# WORK TASK
Please output exactly the part of the records below that opens with the line containing "Given: Enable the Favourites Only checkbox" and closes with the line containing "Click the How", both lines included, and nothing else.

# INPUT DATA
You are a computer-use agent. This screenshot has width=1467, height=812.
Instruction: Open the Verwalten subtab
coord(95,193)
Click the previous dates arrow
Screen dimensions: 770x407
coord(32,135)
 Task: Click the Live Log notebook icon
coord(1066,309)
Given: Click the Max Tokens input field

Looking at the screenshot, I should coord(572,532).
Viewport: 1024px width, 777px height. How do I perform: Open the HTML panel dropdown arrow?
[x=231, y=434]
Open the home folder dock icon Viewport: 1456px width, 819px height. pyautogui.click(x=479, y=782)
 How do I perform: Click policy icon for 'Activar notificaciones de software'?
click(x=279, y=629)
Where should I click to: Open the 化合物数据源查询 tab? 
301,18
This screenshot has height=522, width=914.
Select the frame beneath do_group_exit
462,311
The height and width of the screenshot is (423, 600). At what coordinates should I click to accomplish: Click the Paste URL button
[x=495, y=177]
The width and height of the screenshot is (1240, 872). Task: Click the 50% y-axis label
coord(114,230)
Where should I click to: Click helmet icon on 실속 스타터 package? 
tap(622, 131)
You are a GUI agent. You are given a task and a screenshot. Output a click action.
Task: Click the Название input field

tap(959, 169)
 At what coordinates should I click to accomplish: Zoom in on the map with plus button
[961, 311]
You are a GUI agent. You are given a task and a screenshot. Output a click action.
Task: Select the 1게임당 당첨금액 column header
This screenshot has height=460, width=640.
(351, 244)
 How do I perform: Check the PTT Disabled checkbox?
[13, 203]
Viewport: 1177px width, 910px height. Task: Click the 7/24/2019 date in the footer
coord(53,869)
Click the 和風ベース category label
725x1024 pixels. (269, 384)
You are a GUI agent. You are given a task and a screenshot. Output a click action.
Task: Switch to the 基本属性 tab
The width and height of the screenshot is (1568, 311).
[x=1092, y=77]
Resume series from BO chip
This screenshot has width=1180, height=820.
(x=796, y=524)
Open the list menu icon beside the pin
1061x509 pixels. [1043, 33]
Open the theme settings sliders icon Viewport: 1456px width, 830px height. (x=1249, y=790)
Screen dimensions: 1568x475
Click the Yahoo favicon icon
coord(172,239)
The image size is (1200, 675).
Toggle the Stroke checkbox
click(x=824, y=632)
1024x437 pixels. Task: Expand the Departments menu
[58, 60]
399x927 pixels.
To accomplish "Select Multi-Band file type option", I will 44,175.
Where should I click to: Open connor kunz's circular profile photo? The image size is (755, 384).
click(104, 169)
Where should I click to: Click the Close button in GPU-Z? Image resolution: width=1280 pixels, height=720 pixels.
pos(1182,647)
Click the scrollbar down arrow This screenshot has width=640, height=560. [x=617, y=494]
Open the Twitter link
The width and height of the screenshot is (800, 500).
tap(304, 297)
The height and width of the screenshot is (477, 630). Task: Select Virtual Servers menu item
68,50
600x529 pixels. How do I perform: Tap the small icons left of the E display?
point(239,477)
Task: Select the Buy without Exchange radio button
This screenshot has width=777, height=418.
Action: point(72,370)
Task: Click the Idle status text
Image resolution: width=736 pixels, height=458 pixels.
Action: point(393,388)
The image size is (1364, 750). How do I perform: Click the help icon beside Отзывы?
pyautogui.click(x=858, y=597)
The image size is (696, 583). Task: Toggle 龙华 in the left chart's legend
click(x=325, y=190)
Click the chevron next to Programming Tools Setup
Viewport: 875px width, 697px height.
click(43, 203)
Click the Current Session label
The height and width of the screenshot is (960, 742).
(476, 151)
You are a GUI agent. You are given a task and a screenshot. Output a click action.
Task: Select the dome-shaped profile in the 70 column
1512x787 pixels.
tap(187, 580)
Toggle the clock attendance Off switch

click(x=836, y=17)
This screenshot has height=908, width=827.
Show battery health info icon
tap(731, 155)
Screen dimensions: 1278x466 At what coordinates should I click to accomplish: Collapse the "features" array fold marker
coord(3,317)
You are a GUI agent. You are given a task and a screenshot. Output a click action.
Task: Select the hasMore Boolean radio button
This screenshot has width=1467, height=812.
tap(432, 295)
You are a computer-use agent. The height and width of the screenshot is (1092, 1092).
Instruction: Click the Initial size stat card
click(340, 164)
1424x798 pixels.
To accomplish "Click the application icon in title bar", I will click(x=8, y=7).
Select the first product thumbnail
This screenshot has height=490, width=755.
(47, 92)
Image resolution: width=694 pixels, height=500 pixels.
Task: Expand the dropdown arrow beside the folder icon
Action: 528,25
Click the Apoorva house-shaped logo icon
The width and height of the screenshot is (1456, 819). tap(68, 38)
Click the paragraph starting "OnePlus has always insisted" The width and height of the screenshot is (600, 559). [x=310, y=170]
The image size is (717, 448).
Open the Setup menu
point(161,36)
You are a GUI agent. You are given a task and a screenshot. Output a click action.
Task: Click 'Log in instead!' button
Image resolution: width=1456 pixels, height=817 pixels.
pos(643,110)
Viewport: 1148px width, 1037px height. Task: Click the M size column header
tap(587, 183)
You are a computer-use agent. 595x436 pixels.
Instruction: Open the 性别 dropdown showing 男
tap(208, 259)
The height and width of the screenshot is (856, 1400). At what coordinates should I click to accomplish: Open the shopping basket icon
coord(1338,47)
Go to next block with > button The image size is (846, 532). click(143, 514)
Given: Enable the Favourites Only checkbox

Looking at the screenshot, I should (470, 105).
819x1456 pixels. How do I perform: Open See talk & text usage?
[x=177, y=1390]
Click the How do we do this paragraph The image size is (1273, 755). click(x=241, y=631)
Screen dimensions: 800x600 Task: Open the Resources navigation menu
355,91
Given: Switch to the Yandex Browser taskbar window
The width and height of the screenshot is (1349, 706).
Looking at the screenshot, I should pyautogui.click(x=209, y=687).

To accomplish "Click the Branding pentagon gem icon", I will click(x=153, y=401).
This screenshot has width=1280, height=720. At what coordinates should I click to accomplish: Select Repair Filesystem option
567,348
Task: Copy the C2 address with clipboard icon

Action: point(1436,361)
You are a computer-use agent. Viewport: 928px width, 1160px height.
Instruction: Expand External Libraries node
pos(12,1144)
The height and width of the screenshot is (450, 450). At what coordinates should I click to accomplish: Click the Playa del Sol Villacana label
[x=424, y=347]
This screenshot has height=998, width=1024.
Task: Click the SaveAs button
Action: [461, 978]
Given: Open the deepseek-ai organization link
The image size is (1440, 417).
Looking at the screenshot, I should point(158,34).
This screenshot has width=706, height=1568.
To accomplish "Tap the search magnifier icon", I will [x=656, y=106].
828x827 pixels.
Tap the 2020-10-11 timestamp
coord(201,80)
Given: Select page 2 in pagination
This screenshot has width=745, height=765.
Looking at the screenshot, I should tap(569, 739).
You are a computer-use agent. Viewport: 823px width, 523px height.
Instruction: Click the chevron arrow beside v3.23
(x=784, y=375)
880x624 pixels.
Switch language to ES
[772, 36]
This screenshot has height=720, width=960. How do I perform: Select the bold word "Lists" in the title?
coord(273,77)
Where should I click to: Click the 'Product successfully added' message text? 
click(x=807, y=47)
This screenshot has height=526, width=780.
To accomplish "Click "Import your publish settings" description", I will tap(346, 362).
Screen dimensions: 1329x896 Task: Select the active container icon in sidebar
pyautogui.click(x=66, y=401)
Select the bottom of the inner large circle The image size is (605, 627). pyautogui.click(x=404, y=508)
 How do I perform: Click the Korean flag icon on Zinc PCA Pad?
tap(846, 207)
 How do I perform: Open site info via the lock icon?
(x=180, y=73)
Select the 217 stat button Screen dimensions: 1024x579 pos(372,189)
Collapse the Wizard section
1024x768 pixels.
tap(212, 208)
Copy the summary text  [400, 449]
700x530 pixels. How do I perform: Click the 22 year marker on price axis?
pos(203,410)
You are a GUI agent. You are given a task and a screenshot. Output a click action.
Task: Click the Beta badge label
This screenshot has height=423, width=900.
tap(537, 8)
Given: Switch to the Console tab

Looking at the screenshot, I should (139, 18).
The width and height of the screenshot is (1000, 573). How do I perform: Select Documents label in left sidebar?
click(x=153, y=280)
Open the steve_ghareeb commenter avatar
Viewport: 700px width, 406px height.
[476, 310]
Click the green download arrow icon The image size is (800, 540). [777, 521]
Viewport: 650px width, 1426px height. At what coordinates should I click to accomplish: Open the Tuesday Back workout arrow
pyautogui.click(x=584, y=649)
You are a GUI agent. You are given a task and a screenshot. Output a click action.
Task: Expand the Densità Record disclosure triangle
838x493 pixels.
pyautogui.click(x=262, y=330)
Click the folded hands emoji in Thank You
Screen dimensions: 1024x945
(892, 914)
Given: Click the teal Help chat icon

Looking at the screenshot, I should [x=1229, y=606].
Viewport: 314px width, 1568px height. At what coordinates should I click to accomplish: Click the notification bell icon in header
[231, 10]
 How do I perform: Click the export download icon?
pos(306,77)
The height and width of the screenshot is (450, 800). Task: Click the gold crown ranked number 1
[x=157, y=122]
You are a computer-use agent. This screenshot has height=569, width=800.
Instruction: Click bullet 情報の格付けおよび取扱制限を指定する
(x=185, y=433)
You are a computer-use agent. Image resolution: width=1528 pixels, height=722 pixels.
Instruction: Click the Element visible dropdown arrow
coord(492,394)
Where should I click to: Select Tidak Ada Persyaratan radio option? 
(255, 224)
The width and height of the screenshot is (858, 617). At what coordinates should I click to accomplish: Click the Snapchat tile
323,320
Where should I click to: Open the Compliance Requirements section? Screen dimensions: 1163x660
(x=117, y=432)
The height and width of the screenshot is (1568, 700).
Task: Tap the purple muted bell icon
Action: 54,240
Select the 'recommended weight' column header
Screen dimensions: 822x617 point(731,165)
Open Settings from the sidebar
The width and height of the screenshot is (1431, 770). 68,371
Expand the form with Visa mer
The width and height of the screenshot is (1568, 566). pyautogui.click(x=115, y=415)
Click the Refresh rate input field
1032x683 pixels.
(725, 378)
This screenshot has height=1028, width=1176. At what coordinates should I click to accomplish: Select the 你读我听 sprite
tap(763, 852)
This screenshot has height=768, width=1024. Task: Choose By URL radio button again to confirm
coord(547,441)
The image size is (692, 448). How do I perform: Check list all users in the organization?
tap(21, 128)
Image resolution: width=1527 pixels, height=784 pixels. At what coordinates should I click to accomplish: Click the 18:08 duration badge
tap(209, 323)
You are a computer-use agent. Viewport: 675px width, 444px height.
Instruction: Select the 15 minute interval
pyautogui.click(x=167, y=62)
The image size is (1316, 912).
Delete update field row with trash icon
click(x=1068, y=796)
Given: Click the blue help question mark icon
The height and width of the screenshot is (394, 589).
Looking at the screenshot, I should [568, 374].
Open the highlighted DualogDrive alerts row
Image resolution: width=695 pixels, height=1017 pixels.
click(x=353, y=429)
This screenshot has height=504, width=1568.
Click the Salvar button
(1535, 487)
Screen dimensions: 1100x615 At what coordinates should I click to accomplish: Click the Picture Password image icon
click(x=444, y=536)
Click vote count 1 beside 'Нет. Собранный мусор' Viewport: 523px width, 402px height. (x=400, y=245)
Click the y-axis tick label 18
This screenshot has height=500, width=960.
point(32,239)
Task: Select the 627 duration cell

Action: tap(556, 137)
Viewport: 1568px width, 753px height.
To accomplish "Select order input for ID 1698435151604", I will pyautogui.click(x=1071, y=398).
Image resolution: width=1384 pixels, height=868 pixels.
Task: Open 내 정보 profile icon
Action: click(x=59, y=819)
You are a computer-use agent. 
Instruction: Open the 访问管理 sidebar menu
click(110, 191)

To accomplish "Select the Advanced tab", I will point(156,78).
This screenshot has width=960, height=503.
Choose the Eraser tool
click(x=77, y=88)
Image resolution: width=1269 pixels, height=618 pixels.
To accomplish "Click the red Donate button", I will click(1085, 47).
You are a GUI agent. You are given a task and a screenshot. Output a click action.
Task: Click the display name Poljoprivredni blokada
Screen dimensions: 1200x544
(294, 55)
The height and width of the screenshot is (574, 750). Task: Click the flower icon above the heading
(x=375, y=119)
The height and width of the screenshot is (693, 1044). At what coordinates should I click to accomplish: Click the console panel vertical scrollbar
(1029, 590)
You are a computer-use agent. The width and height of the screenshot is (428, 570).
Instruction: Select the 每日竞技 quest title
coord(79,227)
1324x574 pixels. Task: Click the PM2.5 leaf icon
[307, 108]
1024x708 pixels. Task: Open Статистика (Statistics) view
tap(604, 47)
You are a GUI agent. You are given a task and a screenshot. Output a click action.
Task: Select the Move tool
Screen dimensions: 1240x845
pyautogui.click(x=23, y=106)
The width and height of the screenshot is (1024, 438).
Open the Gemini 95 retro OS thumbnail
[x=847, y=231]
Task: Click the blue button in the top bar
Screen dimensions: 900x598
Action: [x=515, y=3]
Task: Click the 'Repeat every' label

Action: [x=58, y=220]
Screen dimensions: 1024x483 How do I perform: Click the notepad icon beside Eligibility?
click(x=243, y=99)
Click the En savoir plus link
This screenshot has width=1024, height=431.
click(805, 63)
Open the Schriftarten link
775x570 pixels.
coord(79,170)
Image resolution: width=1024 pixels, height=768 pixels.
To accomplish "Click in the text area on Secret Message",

# TASK ANSWER
Given: Enable the Favourites Only checkbox

Looking at the screenshot, I should (470, 105).
819x1456 pixels. How do I perform: Open See talk & text usage?
[x=177, y=1390]
Click the How do we do this paragraph The image size is (1273, 755). click(x=241, y=631)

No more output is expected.